Homologous mutations in human β, embryonic, and perinatal muscle myosins have divergent effects on molecular power generation

Article

Liu, Chao; Karabina, Anastasia; Meller, Artur; Bhattacharjee, Ayan; Agostino, Colby J.; Bowman, Greg R.; Ruppel, Kathleen M.; Spudich, James A.; Leinwand, Leslie A.

Stanford University; Stanford University; United States Department of Energy (DOE); Lawrence Livermore National Laboratory; University of Colorado System; University of Colorado Boulder; University of Colorado System; University of Colorado Boulder; Washington University (WUSTL); Washington University (WUSTL); University of Pennsylvania

PROCEEDINGS OF THE NATIONAL ACADEMY OF SCIENCES OF THE UNITED STATES OF AMERICA

0027-14942

10.1073/pnas.2315472121

2024-02-27

Mutations at a highly conserved homologous residue in three closely related muscle myosins cause three distinct diseases involving muscle defects: R671C in beta- cardiac myosin causes hypertrophic cardiomyopathy, R672C and R672H in embryonic skeletal myosin cause Freeman-Sheldon syndrome, and R674Q in perinatal skeletal myosin causes trismus- pseudocamptodactyly syndrome. It is not known whether their effects at the molecular level are similar to one another or correlate with disease phenotype and severity. To this end, we investigated the effects of the homologous mutations on key factors of molecular power production using recombinantly expressed human beta, embryonic, and perinatal myosin subfragment- 1. We found large effects in the developmental myosins but minimal effects in beta myosin, and magnitude of changes correlated partially with clinical severity. The mutations in the developmental myosins dramatically decreased the step size and load- sensitive actin- detachment rate of single molecules measured by optical tweezers, in addition to decreasing overall enzymatic (ATPase) cycle rate.
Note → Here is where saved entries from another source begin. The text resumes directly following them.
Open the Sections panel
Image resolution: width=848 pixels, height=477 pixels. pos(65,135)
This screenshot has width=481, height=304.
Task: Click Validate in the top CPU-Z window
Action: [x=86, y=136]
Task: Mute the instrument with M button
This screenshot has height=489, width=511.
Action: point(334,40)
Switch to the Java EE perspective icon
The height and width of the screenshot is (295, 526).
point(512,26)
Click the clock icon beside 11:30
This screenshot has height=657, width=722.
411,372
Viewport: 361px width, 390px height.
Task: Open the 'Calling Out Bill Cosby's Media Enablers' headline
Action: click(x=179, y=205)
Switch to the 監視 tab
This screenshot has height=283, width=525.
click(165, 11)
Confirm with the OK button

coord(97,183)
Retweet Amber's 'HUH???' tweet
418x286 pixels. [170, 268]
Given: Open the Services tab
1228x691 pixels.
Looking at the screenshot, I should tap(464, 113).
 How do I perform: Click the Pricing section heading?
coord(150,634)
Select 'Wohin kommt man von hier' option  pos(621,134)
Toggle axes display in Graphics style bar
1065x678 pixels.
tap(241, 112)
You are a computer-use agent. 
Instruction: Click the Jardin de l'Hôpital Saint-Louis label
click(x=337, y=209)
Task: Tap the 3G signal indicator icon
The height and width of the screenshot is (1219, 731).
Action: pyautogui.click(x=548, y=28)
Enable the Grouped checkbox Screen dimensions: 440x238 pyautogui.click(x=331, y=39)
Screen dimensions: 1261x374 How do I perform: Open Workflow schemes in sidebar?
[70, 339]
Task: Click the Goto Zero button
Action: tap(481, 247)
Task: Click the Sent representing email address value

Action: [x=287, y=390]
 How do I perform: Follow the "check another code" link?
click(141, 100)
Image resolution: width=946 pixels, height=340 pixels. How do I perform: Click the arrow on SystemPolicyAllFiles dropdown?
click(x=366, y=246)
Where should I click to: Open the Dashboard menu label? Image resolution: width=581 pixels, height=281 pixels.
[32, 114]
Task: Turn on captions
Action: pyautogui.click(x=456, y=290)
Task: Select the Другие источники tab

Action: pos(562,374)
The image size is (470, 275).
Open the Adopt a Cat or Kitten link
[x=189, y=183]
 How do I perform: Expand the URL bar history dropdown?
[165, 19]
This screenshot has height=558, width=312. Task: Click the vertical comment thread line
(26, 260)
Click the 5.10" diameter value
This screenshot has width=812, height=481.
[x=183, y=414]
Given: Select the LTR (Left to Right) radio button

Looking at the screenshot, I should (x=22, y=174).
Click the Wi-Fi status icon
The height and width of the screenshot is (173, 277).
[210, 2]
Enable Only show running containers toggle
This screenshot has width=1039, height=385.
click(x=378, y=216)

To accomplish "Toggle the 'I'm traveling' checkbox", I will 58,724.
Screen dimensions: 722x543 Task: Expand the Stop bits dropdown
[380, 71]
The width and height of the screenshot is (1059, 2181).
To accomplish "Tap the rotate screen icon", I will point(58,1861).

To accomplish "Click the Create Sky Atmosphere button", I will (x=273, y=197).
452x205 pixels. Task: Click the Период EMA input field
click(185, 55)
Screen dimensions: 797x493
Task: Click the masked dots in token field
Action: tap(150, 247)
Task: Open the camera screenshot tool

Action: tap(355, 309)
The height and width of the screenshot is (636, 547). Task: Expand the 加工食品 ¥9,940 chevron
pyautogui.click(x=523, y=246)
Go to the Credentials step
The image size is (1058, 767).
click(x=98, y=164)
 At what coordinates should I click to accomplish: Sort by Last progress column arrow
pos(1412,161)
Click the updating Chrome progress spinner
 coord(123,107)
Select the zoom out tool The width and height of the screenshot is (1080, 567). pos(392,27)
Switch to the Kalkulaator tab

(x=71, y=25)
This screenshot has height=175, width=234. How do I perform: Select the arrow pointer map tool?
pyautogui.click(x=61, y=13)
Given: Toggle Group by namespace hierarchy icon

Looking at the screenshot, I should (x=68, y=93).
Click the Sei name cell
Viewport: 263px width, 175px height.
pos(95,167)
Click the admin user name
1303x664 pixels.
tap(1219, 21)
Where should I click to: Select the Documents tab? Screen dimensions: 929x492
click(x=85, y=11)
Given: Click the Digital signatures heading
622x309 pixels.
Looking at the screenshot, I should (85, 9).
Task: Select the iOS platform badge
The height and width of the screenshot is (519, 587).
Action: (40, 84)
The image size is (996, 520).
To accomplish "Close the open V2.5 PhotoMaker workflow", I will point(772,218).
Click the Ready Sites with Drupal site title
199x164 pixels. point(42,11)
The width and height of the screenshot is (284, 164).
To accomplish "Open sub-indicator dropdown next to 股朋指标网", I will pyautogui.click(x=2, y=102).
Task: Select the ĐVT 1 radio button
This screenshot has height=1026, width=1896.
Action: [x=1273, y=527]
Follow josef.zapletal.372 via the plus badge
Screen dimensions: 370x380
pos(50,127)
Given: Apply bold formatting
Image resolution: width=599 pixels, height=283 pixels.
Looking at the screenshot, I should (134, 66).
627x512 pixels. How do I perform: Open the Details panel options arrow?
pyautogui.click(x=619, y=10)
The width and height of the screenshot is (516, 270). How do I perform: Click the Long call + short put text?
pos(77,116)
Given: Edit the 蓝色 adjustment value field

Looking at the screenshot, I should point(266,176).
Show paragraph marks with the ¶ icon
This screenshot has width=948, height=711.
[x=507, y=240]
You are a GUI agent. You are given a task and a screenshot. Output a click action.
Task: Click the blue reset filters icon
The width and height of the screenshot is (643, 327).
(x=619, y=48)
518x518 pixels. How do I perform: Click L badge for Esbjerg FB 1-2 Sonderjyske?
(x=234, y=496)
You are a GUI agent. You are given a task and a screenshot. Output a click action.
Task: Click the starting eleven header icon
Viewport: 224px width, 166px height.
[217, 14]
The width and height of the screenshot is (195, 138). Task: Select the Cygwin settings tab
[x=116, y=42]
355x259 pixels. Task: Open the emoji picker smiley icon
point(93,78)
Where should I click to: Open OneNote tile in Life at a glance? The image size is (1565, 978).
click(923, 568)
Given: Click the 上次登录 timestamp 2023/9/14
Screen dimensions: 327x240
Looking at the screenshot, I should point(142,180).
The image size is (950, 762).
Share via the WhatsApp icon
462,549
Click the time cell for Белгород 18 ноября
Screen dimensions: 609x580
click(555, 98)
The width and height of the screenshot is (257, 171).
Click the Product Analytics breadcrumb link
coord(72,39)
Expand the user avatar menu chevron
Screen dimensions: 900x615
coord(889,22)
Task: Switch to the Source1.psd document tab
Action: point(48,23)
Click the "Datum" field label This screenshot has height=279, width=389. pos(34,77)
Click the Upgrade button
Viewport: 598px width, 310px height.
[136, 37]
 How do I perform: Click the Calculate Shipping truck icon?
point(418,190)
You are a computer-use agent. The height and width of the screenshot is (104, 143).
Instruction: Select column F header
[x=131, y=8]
In contrast, the only measured effect of R671C in beta myosin was a larger step size. Our measurements of step size and bound times predicted velocities consistent with those measured in an in vitro motility assay. Finally, molecular dynamics simulations predicted that the arginine to cysteine mutation in embryonic, but not beta, myosin may reduce pre- powerstroke lever arm priming and ADP pocket opening, providing a possible structural mechanism consistent with the experimental observations. This paper presents direct comparisons of homologous mutations in several different myosin isoforms, whose divergent functional effects are a testament to myosin's highly allosteric nature.